I was faced with other people’s pain and started talking
about my own. I learned the concepts of becoming aware of
“arrested development” and its impact on my life, lowering my expectations, taking responsibility for my recovery, and
hearing and refuting negative self-talk.
Other concepts also reframed my thinking. The most important
thing was that these counselors validated my pain. I
started living on my own and practicing the skills of balancing
a life with mental illness. That is when I started doing my
art. Now, 8 years later, I know that art is an important source
of my well-being and gives me a reprieve from the torment of
mental illness.

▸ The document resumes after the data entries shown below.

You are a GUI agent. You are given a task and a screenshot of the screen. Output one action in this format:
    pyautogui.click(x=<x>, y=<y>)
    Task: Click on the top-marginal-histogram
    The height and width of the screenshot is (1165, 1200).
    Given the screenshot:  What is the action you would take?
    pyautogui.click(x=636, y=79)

It’s a resting place.
Now I am building on my confidence by teaching, doing and
showing my art, and talking about my journey. Here are some
things that hindered and helped along the way:
• Worrying about getting my medications because of not having
prescription insurance has been a huge stressor.
• When mental health workers’ attitudes were insensitive and
unkind, I would question whether I deserved help. If they
didn’t listen, I wondered who would really care. It was helpful
when a counselor was sensitive to my need to feel safe,
believe what I said, and ask how I really felt about things. I
was taught how to use cognitive sheets to work out problems
and use them to this day.
• The education over the years about the disorder and its
management, which fostered better life skills, gave me a large
measure of control and self-respect.
• A crisis hotline and other support systems let me know I
always have a safety net and alternatives.